── Data extracts ──
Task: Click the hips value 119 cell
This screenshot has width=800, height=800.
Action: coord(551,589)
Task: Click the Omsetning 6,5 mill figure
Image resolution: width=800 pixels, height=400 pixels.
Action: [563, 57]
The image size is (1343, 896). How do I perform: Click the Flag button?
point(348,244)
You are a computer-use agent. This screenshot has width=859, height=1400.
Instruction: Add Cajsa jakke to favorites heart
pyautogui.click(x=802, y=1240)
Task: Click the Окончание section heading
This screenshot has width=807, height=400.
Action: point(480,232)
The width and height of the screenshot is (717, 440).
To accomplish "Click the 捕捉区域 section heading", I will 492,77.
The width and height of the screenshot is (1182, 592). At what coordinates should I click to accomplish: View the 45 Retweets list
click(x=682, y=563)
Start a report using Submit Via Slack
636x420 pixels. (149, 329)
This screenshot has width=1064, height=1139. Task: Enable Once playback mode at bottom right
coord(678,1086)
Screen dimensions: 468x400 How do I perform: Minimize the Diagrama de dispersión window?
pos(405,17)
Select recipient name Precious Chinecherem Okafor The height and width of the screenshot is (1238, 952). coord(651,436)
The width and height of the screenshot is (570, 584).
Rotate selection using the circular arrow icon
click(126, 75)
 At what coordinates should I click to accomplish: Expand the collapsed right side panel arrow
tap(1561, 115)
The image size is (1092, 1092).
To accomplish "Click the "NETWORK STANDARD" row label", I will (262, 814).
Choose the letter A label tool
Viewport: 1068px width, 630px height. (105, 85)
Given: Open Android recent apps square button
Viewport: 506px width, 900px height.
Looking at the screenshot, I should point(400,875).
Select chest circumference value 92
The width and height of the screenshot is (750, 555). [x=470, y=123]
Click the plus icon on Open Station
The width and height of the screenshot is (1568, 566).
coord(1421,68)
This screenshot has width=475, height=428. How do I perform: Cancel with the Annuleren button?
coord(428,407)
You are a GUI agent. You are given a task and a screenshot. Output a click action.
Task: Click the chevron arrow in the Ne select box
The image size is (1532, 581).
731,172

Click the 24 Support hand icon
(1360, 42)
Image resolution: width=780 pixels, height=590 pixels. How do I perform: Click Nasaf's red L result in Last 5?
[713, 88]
───
- [Task statement]:
Wherever the word "will" appears in the data, return the whole line.

- [Finished exercise]:
To accomplish "Click the 捕捉区域 section heading", I will 492,77.
To accomplish "Click the "NETWORK STANDARD" row label", I will (262, 814).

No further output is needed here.